我逃课了。在老师点名簿里却分明是满勤。学生会要举办一台大型晚会。没人通知我这个主席应该做些什么。李教授的报告会隆重召开,效果很好,院长要请我吃饭,却找不到我。

是的,自从那天和边唯唯分手之后,我已经丧失了自我。这是我正儿八经付出的第一份感情,可是没能坚持几天就被现实击得粉碎,而且每一片碎片都深深地伤害了我。我甚至不自量力地去分析爱情。爱情到底是什么玩意儿?它仅仅是****延伸出来的冠冕堂皇的借口,只欢乐于肉体碰撞之时的疯狂?还是真正如世人被感动的那样,可以为对方的幸福而牺牲自我的悲壮?或许,这只是两种极端,真正的爱情可能并不那么肮脏,也不那么神圣。

但我知道,我在这一重击之下失去了方向,让我在混沌天地之间晕头转向,无法找到依靠。我终于对自己有了一个准确的定义,原来我只是个脆弱无比的家伙,话语里的豪言壮语,神情间的坚强冷酷,仅仅只是一种掩饰而已,因此我大概也是个要面子的人,和无数悲哀的人一样,我实在不想让人们看到脆弱的一面。可是所有人都不可能有着优秀的表演天赋,我这几天的躲避向人们露出了我的内心,让我那颗受伤的心展露无遗。

边唯唯,这个可恶的女人!你掏空了我的心,分手之后你还是紧紧攫住我的心不放!我不知道你何时将这个该死的钩子扎进我的内心,是那次抬头一笑间,还是那次无言的低头回眸时?你这个会施魔法的女人,我想挣脱你,我想忘记你,可是为什么你的声音回荡在我耳边久久不能散去,为什么你的影子梦魂般缠绕着我无时不在?我承认,我被你俘虏了!我有什么办法呢?我只有闭起眼,晃着头。

我知道我快要崩溃了。面对爸多次的猜疑和安慰,我终于将和边唯唯分手之事告诉了他。他拍着我的肩膀,像在哄一个委屈的孩子。他的眼里闪动着点点光亮,语言里充满了他对我的关心。

我接受了他的安排。相亲是在另一个周末进行的。那天下了雨,响了几声雷。

气氛严肃得像一场军事谈判,虽然双方家长先是很开心地聊着各种各样和我无关的话题,但他们的笑声依然缓和不了这种气氛。人大概都是如此,常常在进入正题之前都要进行一番无关紧要的对话,而双方明明都知道今天要谈的事还没开始,但总愿意压抑住内心的焦急和期待,而安心地进行这些无聊的谈话。

但我不喜欢这样,这样的形式反而增加了我的不安,让我在这种不安中再次想到了边唯唯,她那天蒙着泪水的脸一次次浮现在我脑海,让我头晕,晕着晕着仿佛将我带进了一个恐怖的梦,我在梦里惊惧恐慌地大叫了一声,却分明叫在现实里。双方家长很惊讶地看着我,他们不知道究竟是什么让我发出那么一声阴森怪异的叫。相亲就在这之后正式开始了,也许是刚才那声叫的缘故,对方觉得我有点精神病,或者至少有点异常,相亲也十分潦草地结束了。
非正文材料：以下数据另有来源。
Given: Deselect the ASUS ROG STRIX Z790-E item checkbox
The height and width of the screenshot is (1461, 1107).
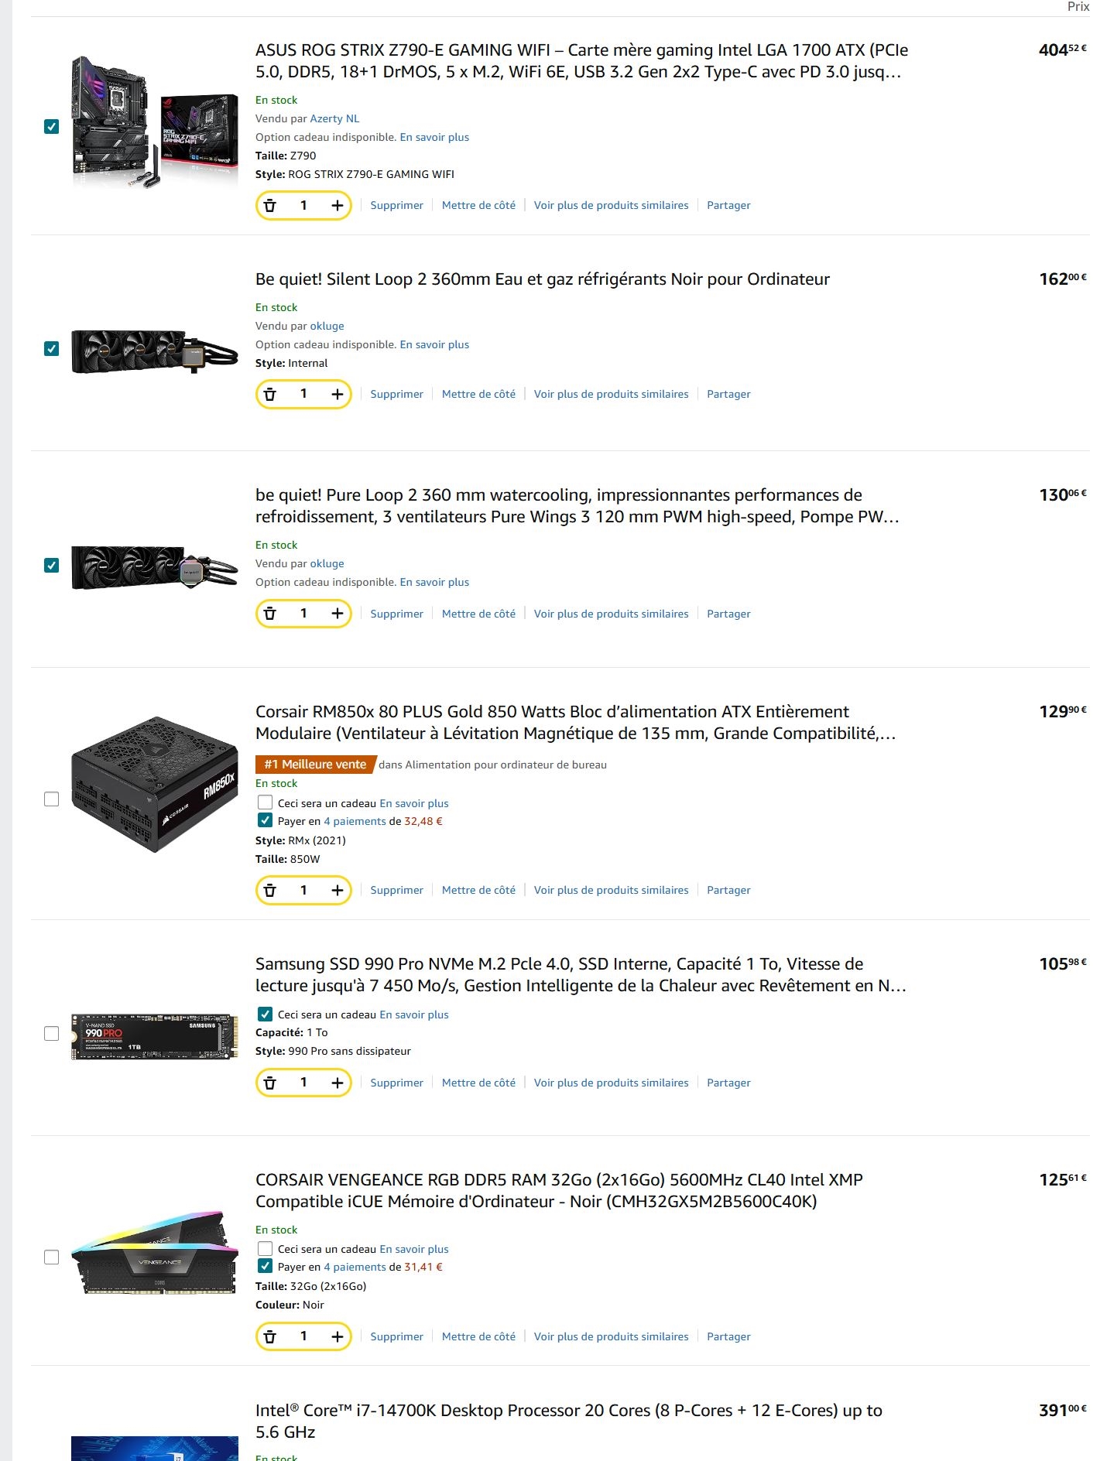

在那个女孩起身随父母离开的那个时候,我才偷偷地看了她一眼。我的眼前晃着的是边唯唯的身影!我惊跳着从座位上起来,呼吸顿时急促起来,像着了魔似的冲上去,抓住了她的手,她丝毫没有心理准备,惊慌失措地大叫着,一面想努力收回她的手,却被我握得紧紧的。

身边一阵紧张的声音:“他怎么了?叫他放手啊!弄疼我女儿了!”一面我感觉到有几只手在挖开我的手指,想帮助边唯唯从我手掌里逃脱。

“唯唯,你明知道我的心的。你放心……”我梦呓般地说。

“什么放心不放心的!”这个声音冲进了我的耳朵,强烈地震动了我的耳膜。

“东南,你疯了!”是爸的声音,他的声音里充满了不可饶恕的深深的责备。

我昏乱地说着:“唯唯,我是口是心非的!我不该那么伤害你……我一直希望原谅你的,可是我不知道自己是怎么了……”

“你是怎么了!”伴随着那个严厉的声音,一个巴掌重重地打在我的脸上,我的手骤然放开了那个女孩的手,我跌撞了几下就一屁股坐在了地上,难受极了,这让我一下子清醒过来。我看见那个女孩躺在她母亲的怀里委屈地哭着,她并不是边唯唯!我看错了,想错了!爸正在向那个女孩的父亲说着客气话。

等到他们离开后,父亲转身怒视了我,眉毛紧紧地皱了起来,眼神里直刺出让人心悸的光亮,我知道自己太冒失也太不稳重了,只低下头去逃避了他的注视。然而他没再责备我,而是伸出一只手来牵我起来,无言地将我带上车。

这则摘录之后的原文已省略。